## Your assignment
Find out how many lines in the records have the string "agent" in them, and state only that number.

------------------------

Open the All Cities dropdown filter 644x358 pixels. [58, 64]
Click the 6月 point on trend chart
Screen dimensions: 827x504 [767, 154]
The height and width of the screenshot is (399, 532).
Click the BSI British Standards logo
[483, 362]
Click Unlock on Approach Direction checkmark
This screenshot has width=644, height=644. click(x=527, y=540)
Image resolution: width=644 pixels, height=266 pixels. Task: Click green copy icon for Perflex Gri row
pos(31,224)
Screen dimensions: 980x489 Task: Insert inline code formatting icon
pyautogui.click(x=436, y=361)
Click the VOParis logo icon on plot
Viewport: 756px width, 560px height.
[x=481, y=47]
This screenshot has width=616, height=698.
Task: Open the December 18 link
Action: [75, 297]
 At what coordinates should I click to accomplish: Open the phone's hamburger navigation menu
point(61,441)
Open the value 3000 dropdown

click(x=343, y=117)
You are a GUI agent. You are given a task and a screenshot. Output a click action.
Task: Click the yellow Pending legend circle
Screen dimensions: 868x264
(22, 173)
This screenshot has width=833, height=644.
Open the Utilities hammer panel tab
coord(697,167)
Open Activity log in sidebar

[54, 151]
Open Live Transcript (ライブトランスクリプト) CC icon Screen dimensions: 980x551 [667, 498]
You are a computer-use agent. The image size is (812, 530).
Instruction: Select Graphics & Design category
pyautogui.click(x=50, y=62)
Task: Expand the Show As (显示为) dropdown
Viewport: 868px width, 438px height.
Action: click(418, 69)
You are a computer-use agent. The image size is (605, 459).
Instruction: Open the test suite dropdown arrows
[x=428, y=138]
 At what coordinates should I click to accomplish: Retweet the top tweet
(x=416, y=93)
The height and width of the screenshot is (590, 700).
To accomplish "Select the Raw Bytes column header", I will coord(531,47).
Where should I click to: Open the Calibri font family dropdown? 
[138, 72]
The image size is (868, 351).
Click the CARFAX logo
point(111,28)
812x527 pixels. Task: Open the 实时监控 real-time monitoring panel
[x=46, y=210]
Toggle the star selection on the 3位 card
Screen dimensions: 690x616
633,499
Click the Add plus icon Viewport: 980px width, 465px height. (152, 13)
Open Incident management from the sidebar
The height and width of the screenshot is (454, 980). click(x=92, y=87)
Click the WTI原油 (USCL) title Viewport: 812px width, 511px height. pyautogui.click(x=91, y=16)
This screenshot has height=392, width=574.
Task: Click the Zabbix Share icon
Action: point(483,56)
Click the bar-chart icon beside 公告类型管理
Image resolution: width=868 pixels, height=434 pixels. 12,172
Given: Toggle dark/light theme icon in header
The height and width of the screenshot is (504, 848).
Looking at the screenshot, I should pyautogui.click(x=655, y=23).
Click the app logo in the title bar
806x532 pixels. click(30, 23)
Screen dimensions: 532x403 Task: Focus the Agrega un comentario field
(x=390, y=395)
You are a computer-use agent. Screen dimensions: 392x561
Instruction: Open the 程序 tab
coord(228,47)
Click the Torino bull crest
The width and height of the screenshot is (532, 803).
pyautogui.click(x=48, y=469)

------------------------

## Output of the task
4